_WHAT YOU HAVE TO DO_
Within the entries below, every line containing "computer" is to be copied.

_DATA PROVIDED_
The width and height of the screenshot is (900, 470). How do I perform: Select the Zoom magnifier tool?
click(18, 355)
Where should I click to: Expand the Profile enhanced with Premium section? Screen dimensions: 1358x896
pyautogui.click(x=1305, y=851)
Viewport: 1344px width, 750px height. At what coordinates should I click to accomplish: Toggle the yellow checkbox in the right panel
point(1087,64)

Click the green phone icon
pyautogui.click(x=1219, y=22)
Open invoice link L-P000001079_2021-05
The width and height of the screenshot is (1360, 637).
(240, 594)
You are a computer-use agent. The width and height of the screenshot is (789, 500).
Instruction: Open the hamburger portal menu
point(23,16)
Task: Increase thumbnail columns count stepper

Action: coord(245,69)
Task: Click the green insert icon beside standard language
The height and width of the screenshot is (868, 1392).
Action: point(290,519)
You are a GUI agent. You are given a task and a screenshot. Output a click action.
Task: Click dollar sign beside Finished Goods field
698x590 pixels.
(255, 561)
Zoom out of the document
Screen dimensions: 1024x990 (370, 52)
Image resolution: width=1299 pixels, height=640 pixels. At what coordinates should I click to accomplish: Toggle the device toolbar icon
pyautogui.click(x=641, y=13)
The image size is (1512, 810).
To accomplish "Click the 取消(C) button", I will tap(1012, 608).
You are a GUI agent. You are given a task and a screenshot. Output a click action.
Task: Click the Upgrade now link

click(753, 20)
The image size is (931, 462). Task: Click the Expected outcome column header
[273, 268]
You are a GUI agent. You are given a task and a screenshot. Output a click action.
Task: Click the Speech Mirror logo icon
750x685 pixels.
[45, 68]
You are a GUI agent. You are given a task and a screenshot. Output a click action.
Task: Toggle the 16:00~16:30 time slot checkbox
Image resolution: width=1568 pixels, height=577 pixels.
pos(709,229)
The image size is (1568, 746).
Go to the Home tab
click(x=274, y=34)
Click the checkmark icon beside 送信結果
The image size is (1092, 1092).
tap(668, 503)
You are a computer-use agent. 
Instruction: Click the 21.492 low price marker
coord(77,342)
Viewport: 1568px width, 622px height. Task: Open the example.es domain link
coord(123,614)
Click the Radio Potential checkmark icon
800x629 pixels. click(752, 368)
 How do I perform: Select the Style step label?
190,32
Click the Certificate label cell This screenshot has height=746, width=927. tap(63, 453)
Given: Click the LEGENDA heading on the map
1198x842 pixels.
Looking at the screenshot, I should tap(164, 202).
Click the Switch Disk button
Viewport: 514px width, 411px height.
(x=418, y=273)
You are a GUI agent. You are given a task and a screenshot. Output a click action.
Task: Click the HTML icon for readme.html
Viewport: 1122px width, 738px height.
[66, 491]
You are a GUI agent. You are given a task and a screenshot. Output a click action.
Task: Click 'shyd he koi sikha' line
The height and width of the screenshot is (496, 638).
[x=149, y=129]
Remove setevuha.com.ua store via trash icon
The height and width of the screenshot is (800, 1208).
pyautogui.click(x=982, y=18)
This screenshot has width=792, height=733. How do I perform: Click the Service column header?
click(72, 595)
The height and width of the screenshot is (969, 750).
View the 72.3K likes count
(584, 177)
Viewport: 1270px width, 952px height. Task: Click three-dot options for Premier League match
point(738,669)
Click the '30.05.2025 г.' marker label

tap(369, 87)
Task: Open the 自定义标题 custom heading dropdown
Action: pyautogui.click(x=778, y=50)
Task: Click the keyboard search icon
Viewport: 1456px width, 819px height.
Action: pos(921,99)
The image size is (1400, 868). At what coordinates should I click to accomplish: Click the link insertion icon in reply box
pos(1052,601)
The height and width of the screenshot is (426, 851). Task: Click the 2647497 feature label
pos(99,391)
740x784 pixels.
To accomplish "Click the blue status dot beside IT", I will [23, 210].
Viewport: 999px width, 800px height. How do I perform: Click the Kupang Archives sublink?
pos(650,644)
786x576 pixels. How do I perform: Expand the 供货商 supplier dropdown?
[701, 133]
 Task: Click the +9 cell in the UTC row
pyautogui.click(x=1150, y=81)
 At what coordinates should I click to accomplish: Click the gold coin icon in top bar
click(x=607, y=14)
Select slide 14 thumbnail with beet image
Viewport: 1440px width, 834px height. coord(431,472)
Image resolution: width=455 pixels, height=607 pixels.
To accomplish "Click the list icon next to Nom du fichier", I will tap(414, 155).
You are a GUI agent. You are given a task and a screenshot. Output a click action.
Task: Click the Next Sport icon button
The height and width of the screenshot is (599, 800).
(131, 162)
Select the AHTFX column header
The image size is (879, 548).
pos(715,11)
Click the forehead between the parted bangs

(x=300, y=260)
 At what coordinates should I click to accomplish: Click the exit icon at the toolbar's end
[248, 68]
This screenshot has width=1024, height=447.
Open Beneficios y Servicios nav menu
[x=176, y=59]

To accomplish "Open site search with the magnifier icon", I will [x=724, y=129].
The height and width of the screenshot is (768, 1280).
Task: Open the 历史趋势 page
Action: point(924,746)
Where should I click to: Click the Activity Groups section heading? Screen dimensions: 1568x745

_SOLUTION TO THE EXERCISE_
You are a computer-use agent. The width and height of the screenshot is (789, 500).
You are a computer-use agent. 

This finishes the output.